By: BridgeTower Media Newswires//June 14, 2011
By: BridgeTower Media Newswires//June 14, 2011//
A service management company cannot be liable under Securities and Exchange Commission Rule 10b-5 for alleged securities violations of the mutual funds it sponsors, the U.S. Supreme Court has ruled.
The case was a class action brought by shareholders who claimed they received misleading information in prospectuses regarding a group of Janus Funds sponsored by the Janus Capital Group (JCG) by its subsidiary Janus Capital Management (JCM). The prospectuses were created by Janus Investment Fund.
The shareholders sued JCM, claiming that they bought their shares at inflated prices and later lost money when the controversial trading practices used by JCM became known to the public, causing the stock to dip.
Rule 10b-5 forbids making “any untrue statement of a material fact” in connection with the purchase or sale of securities.
A U.S. District Court in Maryland dismissed the claim against JCM, holding that the plaintiffs did not allege facts against it sufficient to state a claim because the complaint did not allege that JCM prepared or made statements in the prospectuses.
But the 4th Circuit reversed, holding that JCM and Janus Funds held themselves out as a single entity in a number of ways, including on the companies’ website.
The Supreme Court agreed to hear the case.
In a 5-4 ruling, the Court held that JCM cannot be held liable for false statements because the prospectuses were not made by JCM.
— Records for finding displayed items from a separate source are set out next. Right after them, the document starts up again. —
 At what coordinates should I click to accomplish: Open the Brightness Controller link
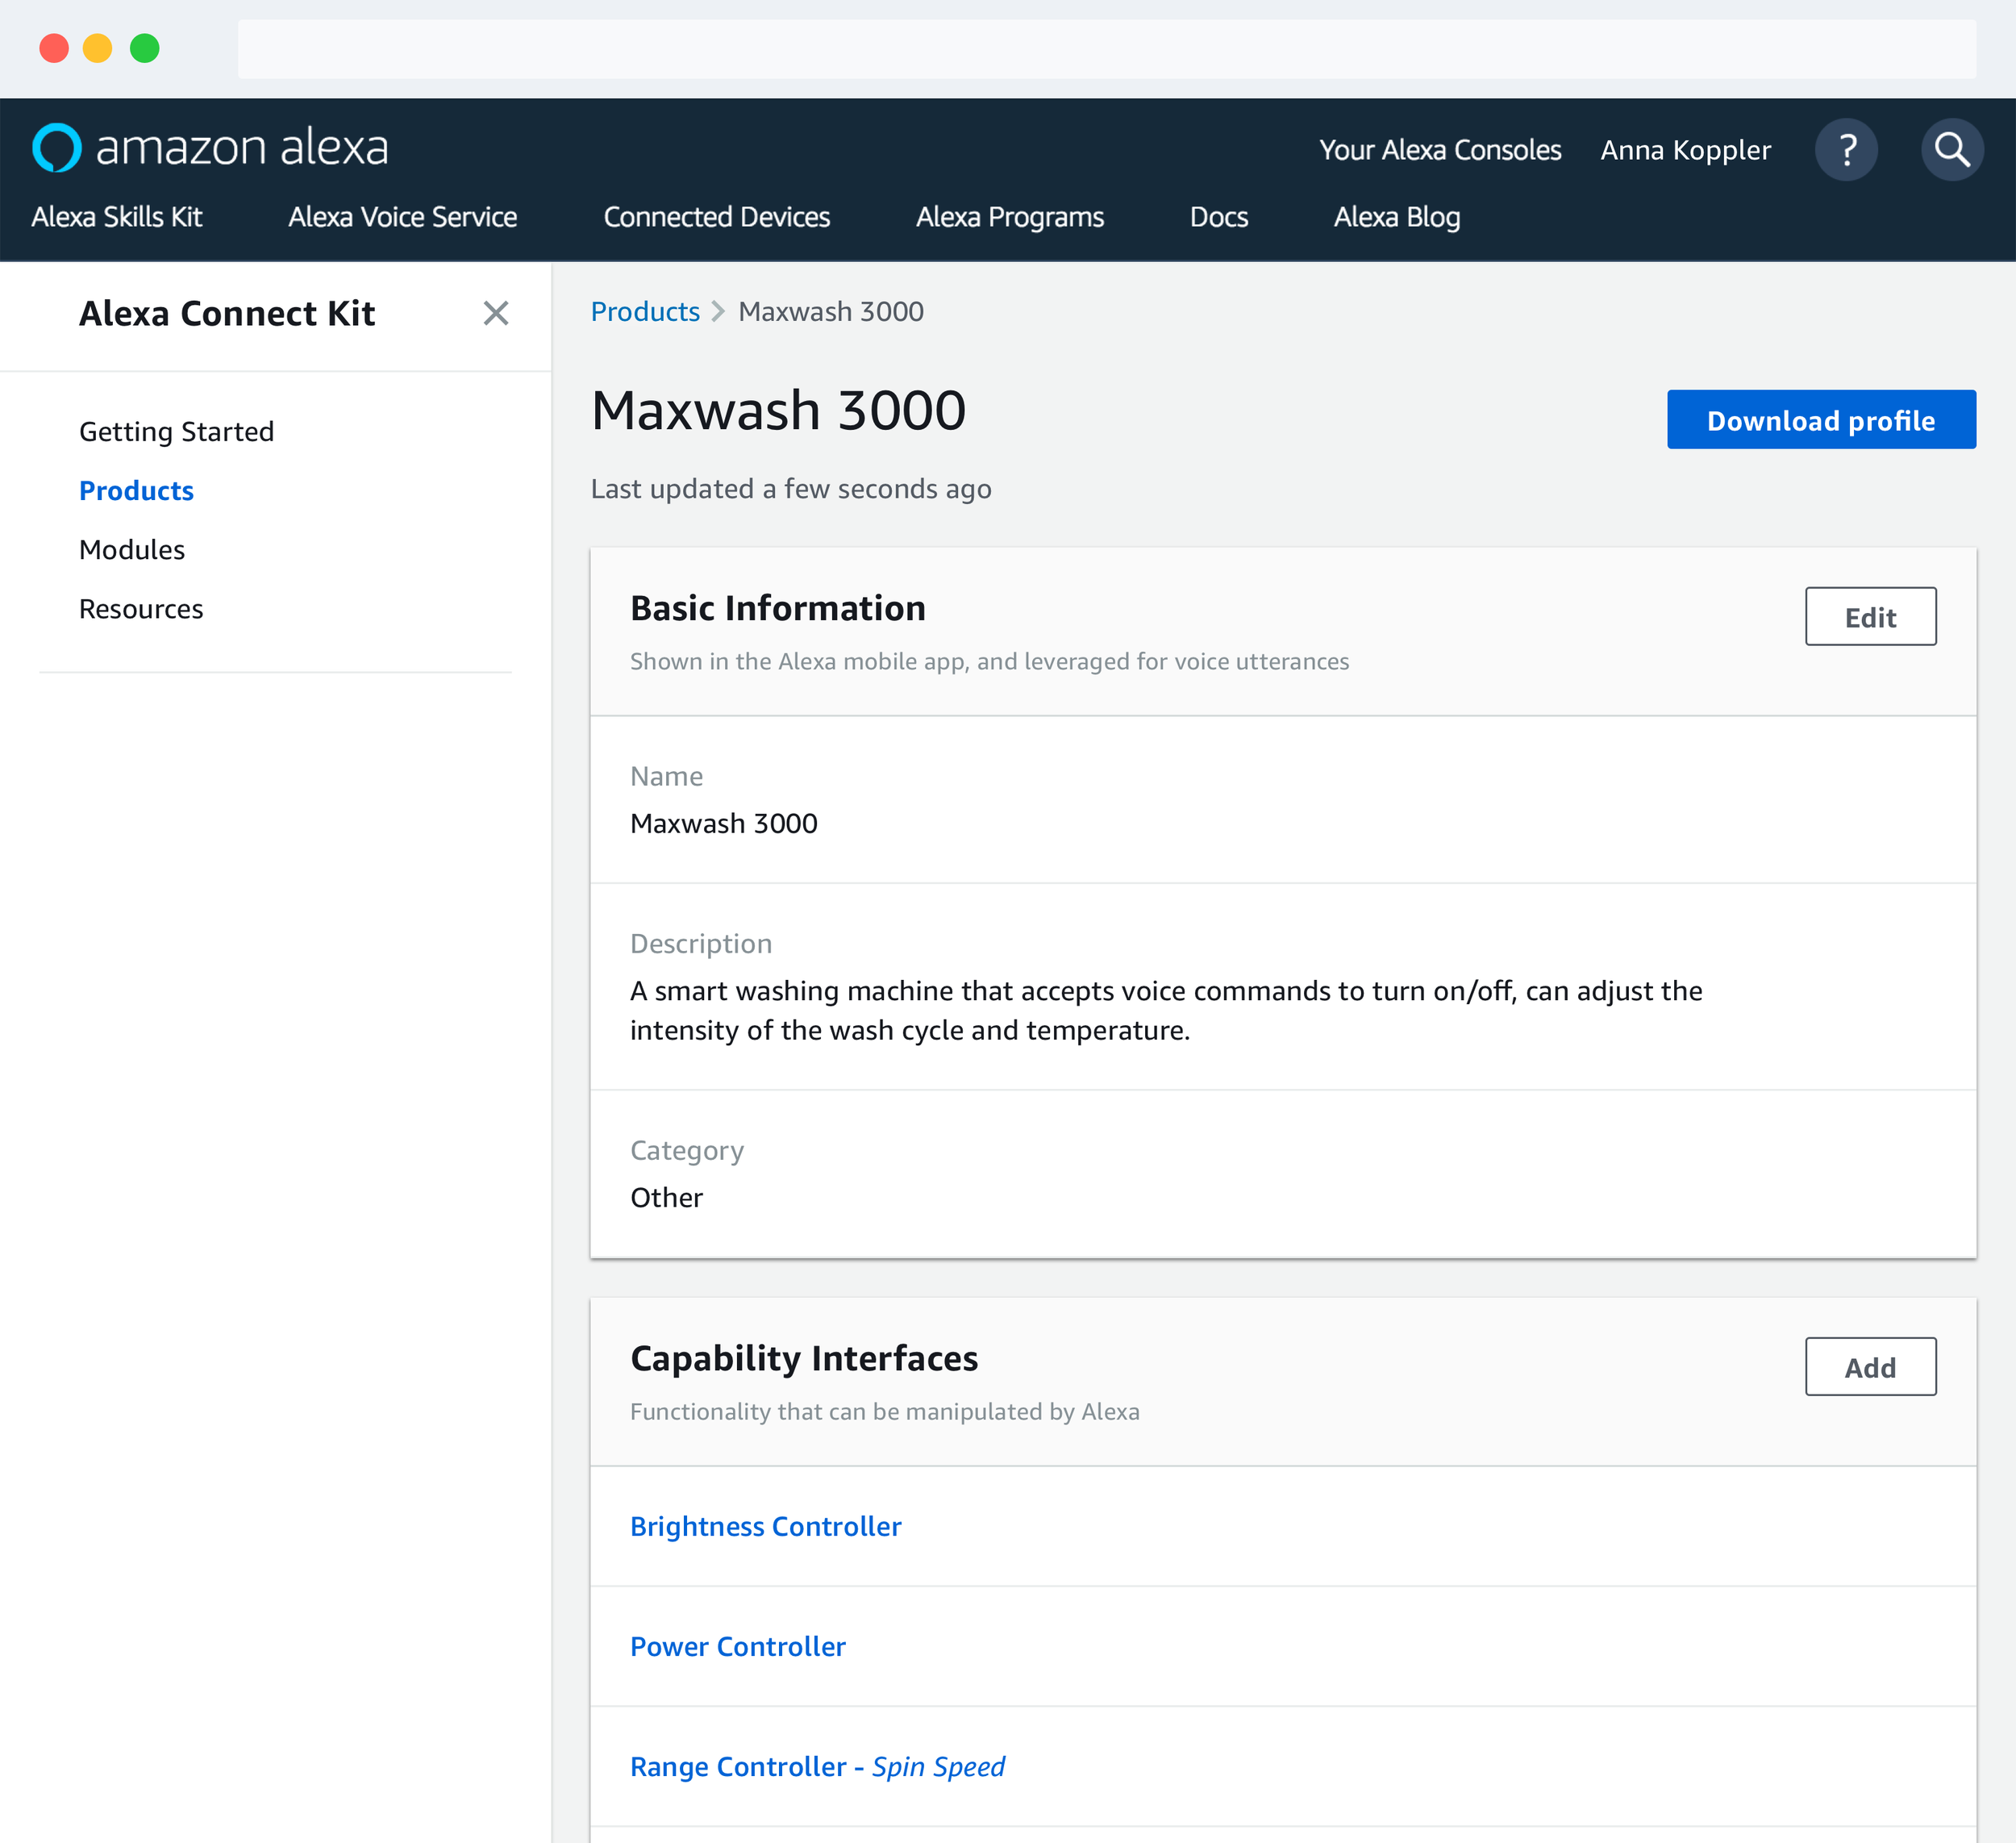point(765,1526)
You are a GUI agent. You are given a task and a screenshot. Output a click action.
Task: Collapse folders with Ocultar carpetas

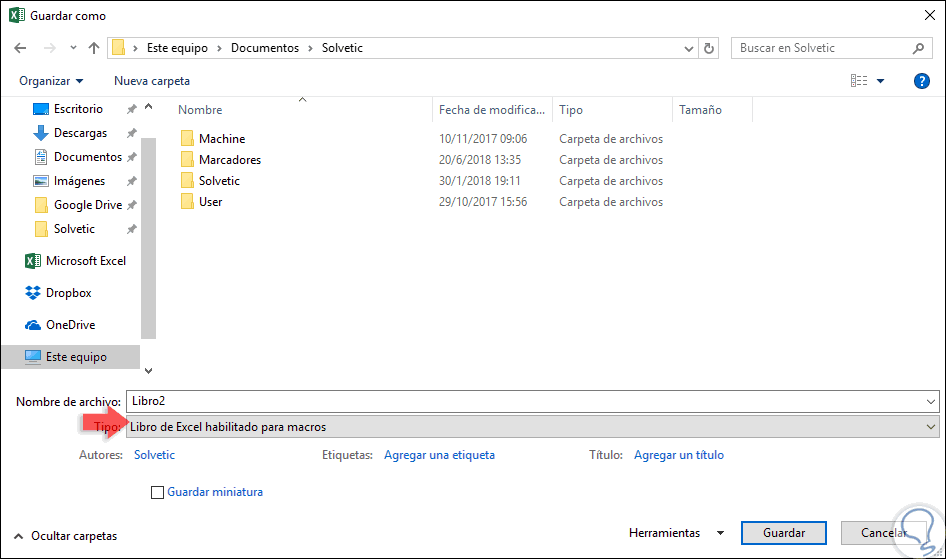pos(65,536)
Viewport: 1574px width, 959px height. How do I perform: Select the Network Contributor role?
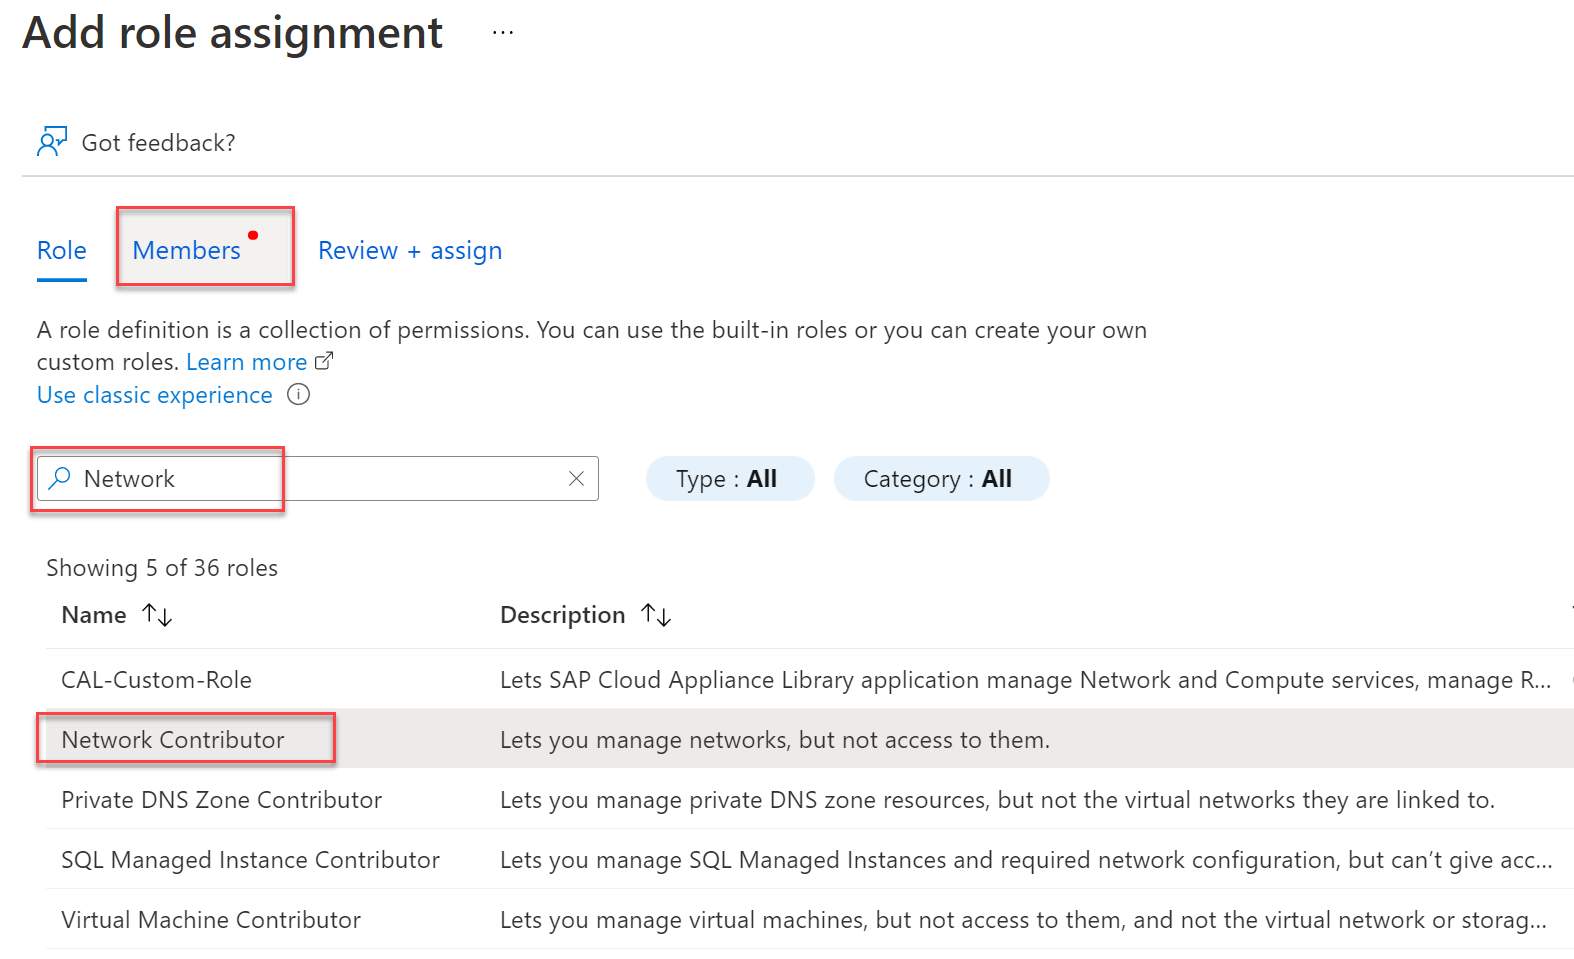click(x=173, y=740)
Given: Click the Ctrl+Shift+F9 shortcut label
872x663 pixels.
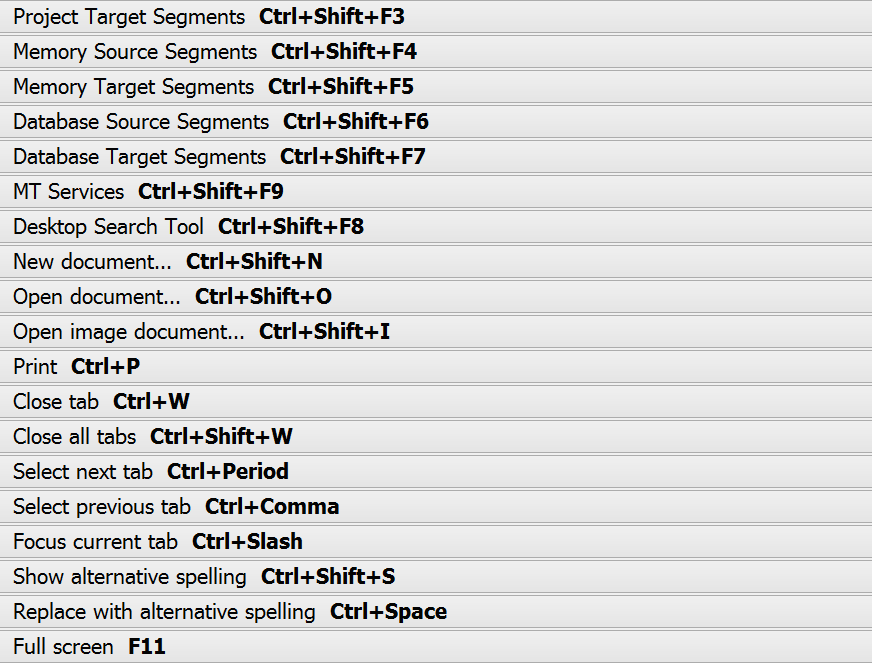Looking at the screenshot, I should pyautogui.click(x=211, y=192).
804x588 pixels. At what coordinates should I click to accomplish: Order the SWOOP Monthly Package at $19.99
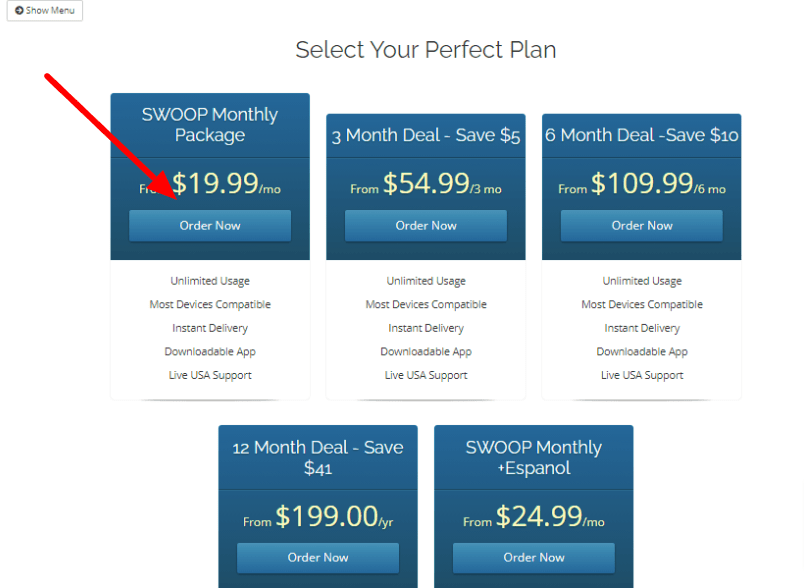(x=210, y=226)
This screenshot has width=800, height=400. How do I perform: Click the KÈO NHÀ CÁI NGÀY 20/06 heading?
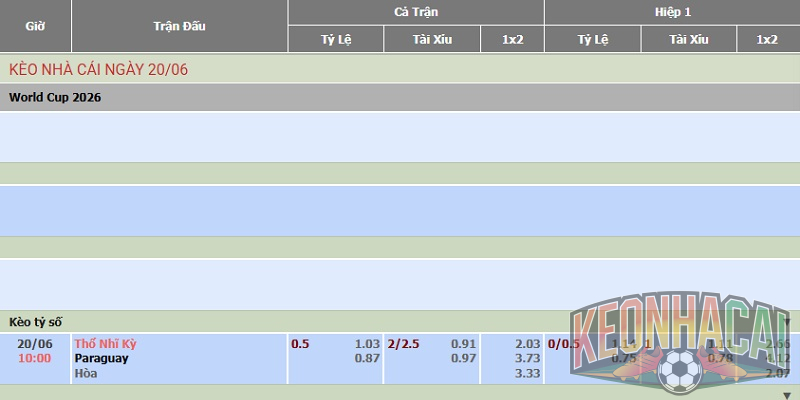point(98,69)
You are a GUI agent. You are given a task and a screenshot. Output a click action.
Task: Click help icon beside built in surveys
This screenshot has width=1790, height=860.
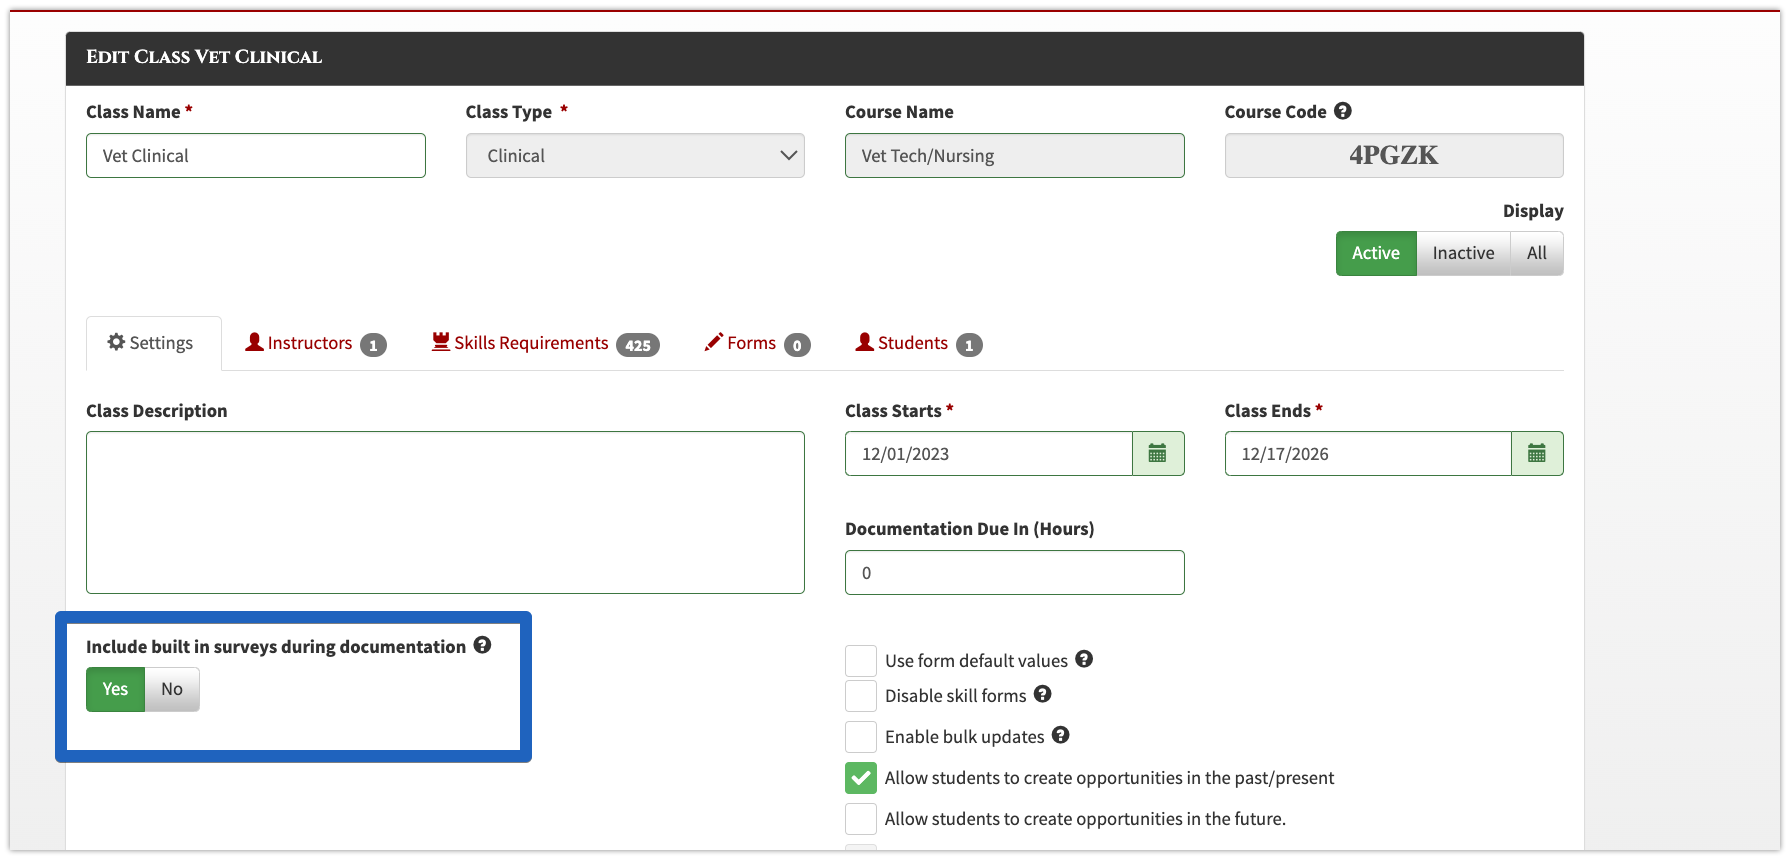tap(482, 645)
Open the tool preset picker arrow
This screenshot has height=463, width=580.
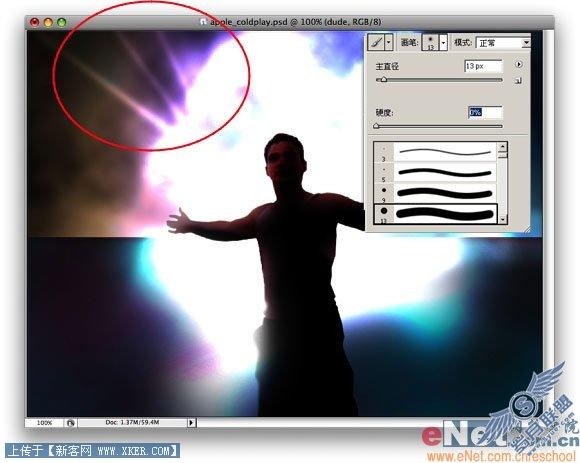[388, 42]

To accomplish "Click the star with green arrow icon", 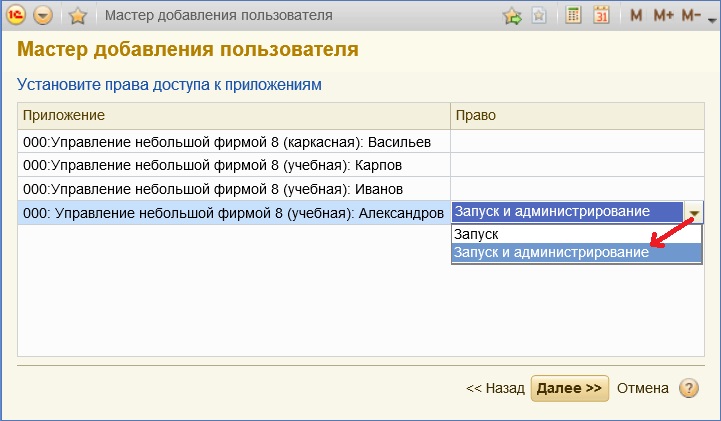I will (x=512, y=16).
Writing for the majority, Justice Clarence Thomas reasoned that even if the information supplied in a prospectus came from JCM, because the prospectus was made by another firm beyond JCM’s control it cannot be liable for “making” a statement under SEC rules.
“This rule might best be exemplified by the relationship between a speechwriter and a speaker,” Justice Thomas wrote. “Even when a speechwriter drafts a speech, the content is entirely within the control of the person who delivers it. And it is the speaker who takes credit – or blame – for what is ultimately said. … Although JCM, like a speechwriter, may have assisted Janus Investment Fund with crafting what Janus Investment Fund said in the prospectuses, JCM itself did not ‘make’ those statements for purposes of Rule 10b-5.”
Justice Stephen Breyer wrote a dissent which was joined by Justices Ruth Bader Ginsburg, Sonia Sotomayor and Elena Kagan.
U.S. Supreme Court. Janus Capital Group v. First Derivative Traders, no. 09-525. June 13.